We called it "karma hour," when the sun cast its pre-evening light, swathing the ancient stones of the patio in a golden pink glow. My three friends and I celebrated the hour each evening by sipping wine, nibbling on cheeses we'd bought at the market earlier that day -- and planning which market we would visit the next day. When the evening cooled and lost the light, we'd move to the kitchen or dining room inside the home, closing out another evening in the Brittany village of Tréguier, France.
Our culinary-obsessed banter was probably similar to countless other conversations that have echoed among the terrace's stone walls. Food, after all, helped refurbish the home years ago; it is owned by Minneapolis restaurateur Lucia Watson and some friends.
For all the years I'd been traveling to Paris, I never much thought about leaving it. Once I arrived in the City of Light, I had shopping, art, pâtisseries, wine, chocolate. What could possibly lure me away? I'll tell you what: the chance to pretend I lived in France.
Opening the periwinkle shutters at the front of the house, lounging in a stone-walled living room with my girlfriends, cooking meals in a tiled kitchen: That all certainly made me feel at home. The location was a plus. We got to explore a region of France new to us all.
It hadn't taken much to persuade my three other food- and French-loving girlfriends to join me. We'd all spent time online checking out the menu at Watson's eponymous Uptown restaurant (Lucia's) and then clicking on a discrete link to Le Maison de Granit, the name given the house in honor of its 4-foot-thick granite walls. It always intrigued.

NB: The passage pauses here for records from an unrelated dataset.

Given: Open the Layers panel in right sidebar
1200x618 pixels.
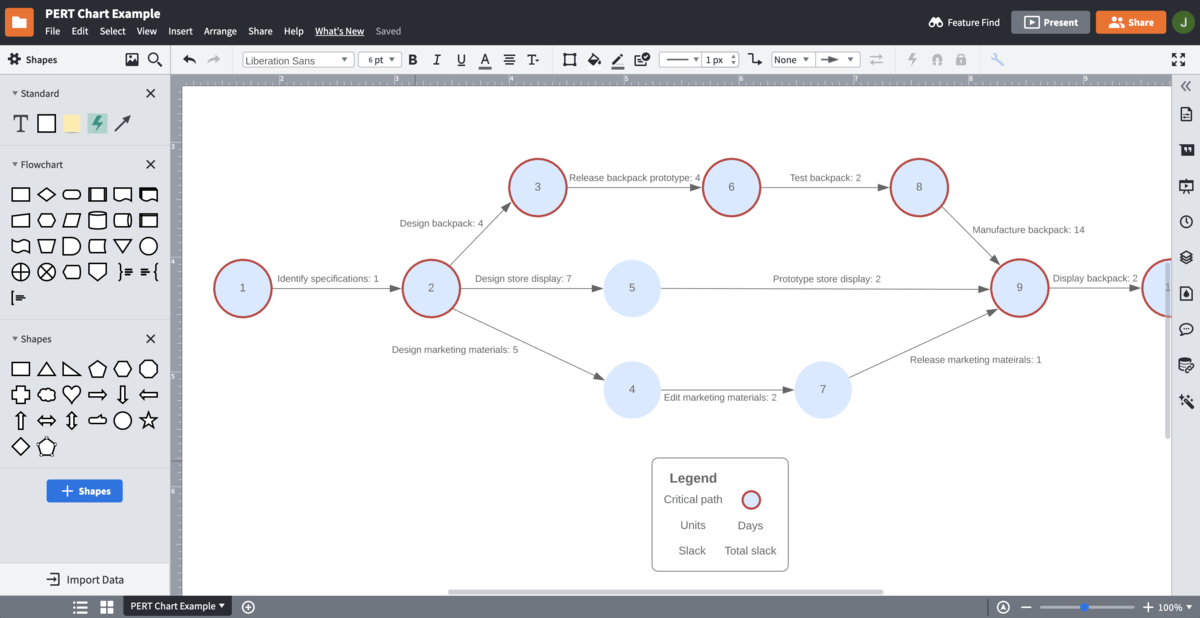Looking at the screenshot, I should (1186, 257).
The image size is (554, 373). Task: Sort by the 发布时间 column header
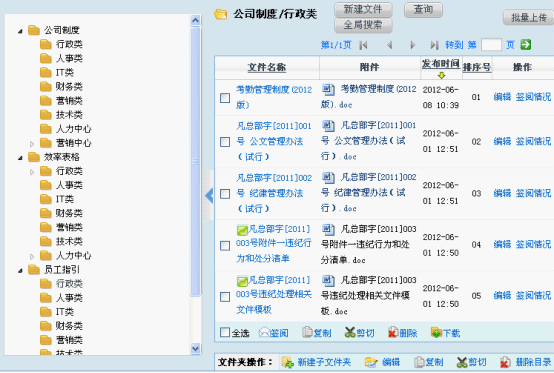point(441,64)
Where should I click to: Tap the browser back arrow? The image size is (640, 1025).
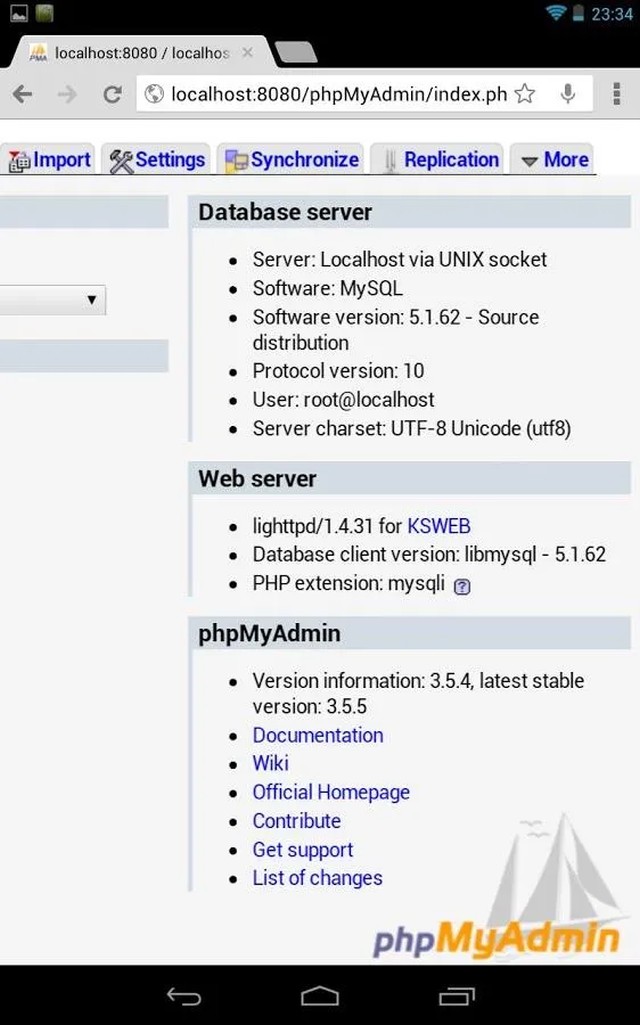point(22,95)
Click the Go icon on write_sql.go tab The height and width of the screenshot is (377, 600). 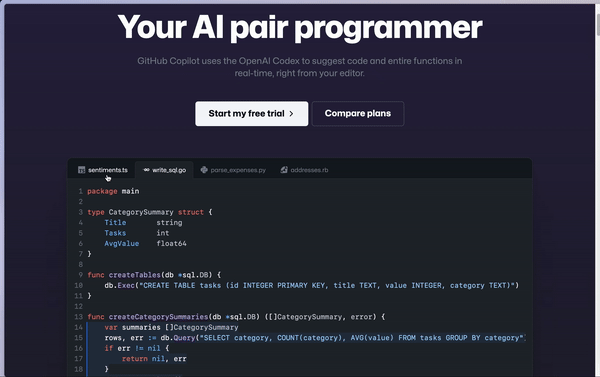click(147, 170)
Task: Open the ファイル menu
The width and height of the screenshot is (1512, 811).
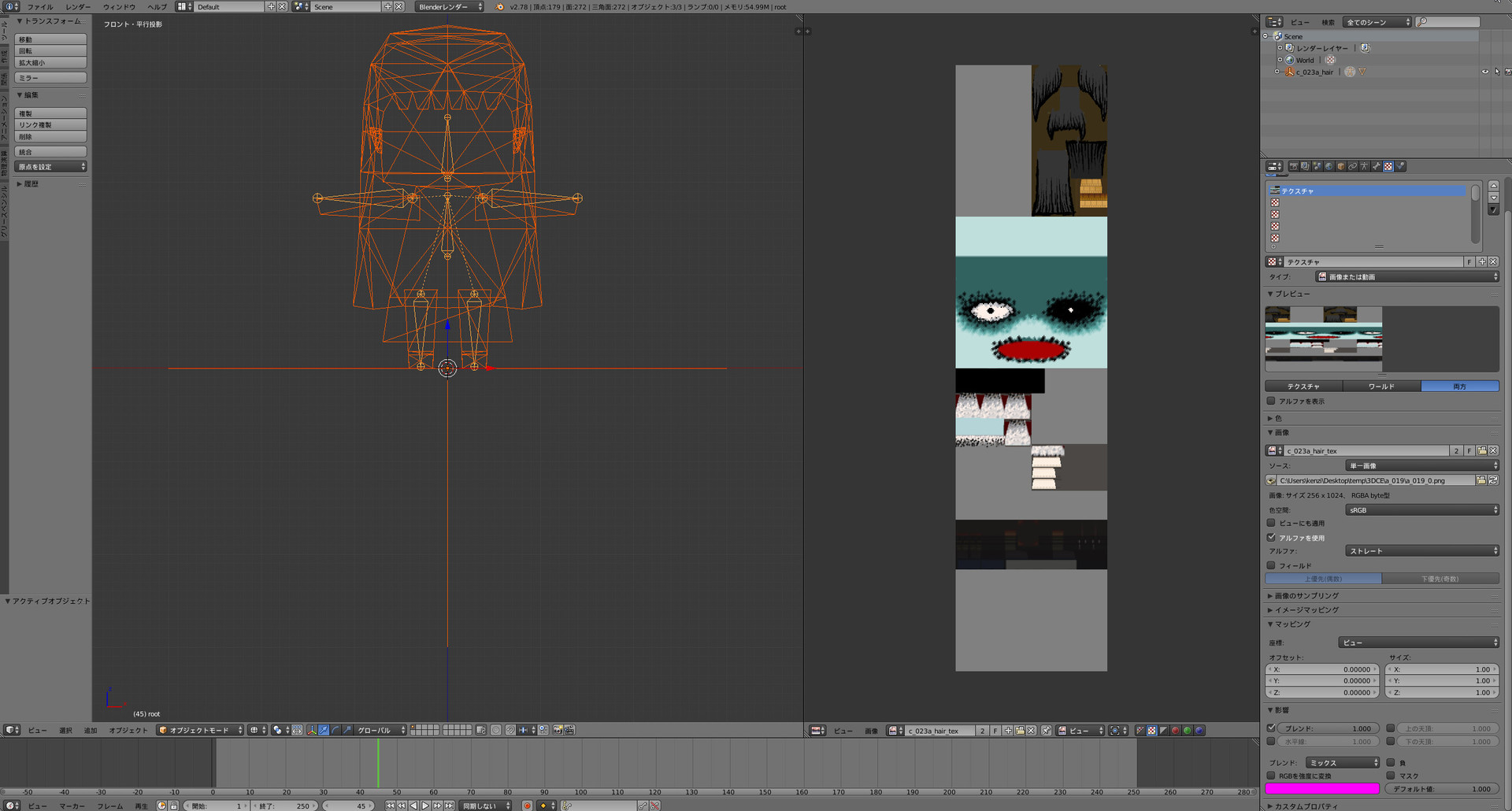Action: 40,7
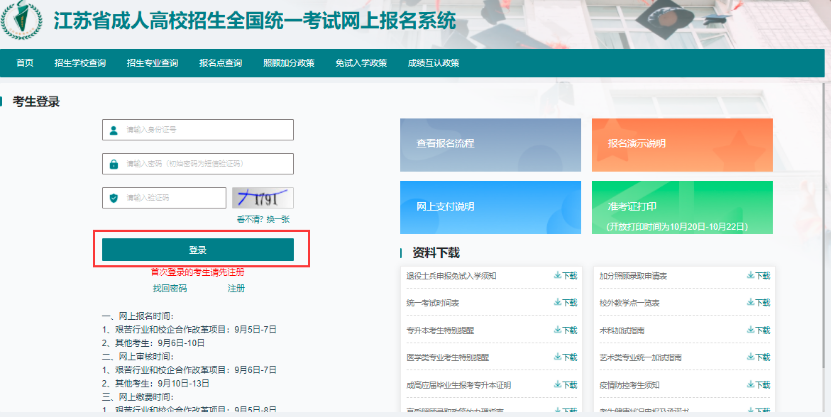The image size is (831, 417).
Task: Click the captcha image showing 1791
Action: tap(261, 198)
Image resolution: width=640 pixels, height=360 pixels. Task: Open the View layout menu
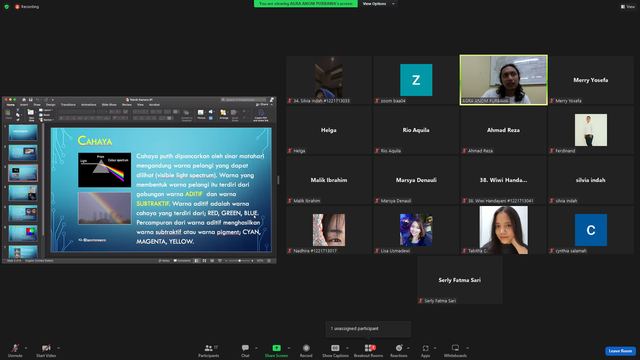[628, 7]
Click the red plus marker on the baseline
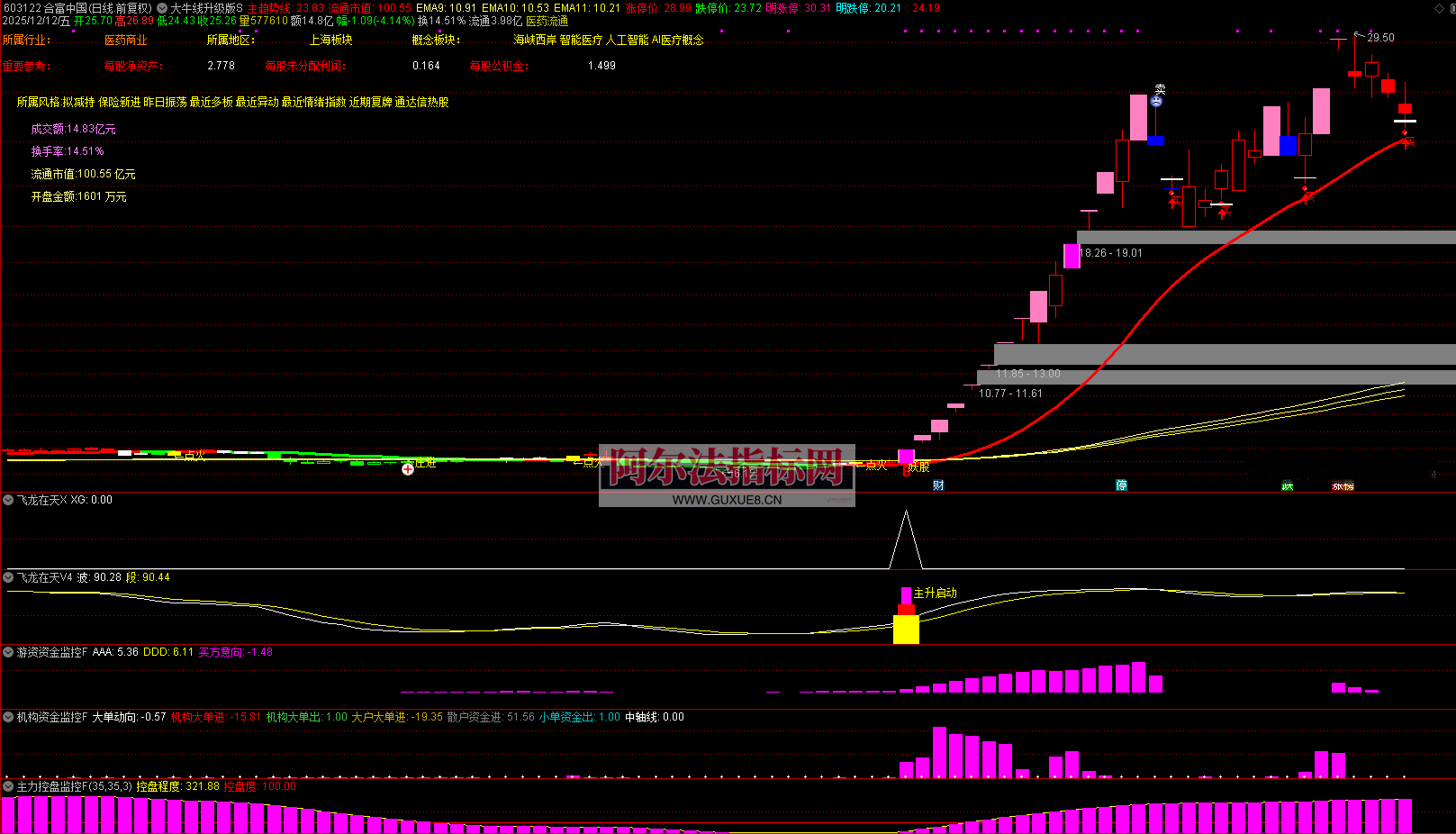The height and width of the screenshot is (834, 1456). 408,468
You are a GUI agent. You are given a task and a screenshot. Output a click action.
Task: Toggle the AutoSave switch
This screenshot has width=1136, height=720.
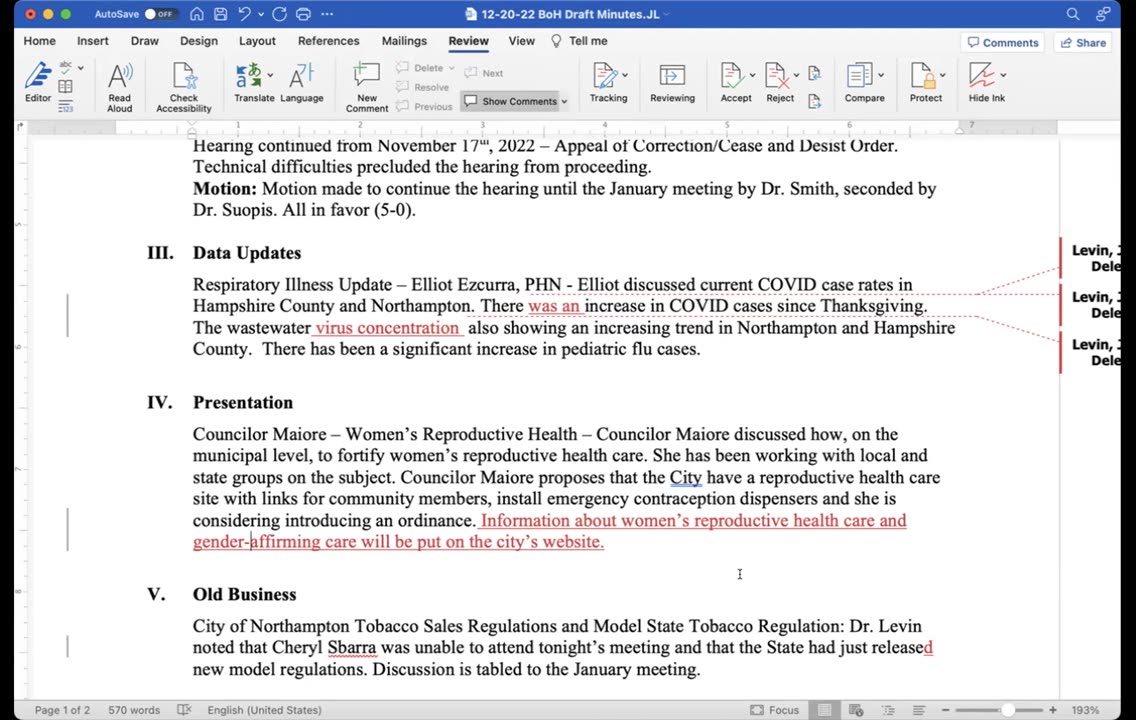tap(159, 14)
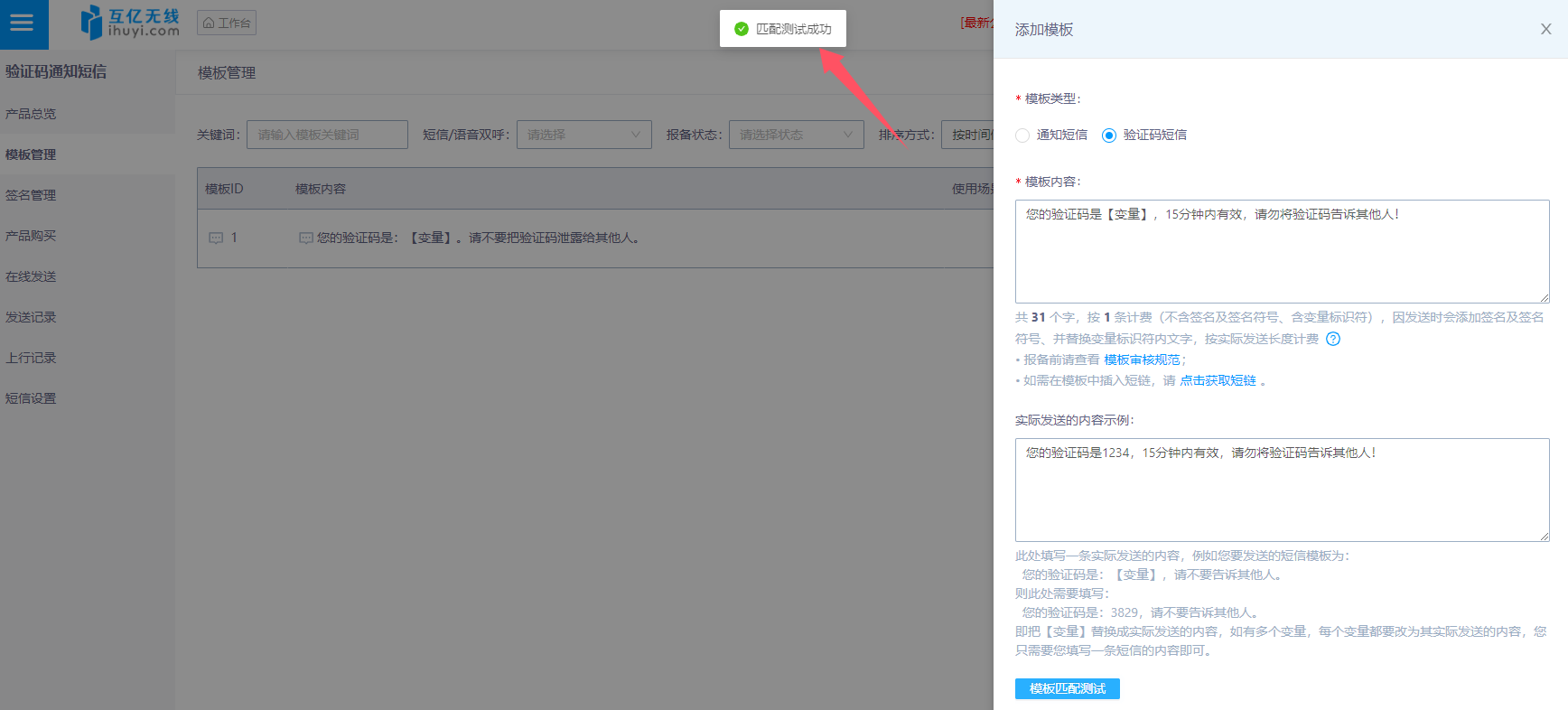Open the 排序方式 dropdown

[x=967, y=135]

That's how -- several conversations, e-mails, a meeting with Watson and a few check exchanges later -- we found ourselves in Tréguier.
Brittany's bounty
West of Paris on land that pokes into the English Channel, Brittany is probably the least "French" of the country's provinces. Bretons share the Celtic heritage of Ireland, Wales and Normandy, and the area has its own Celtic dialect.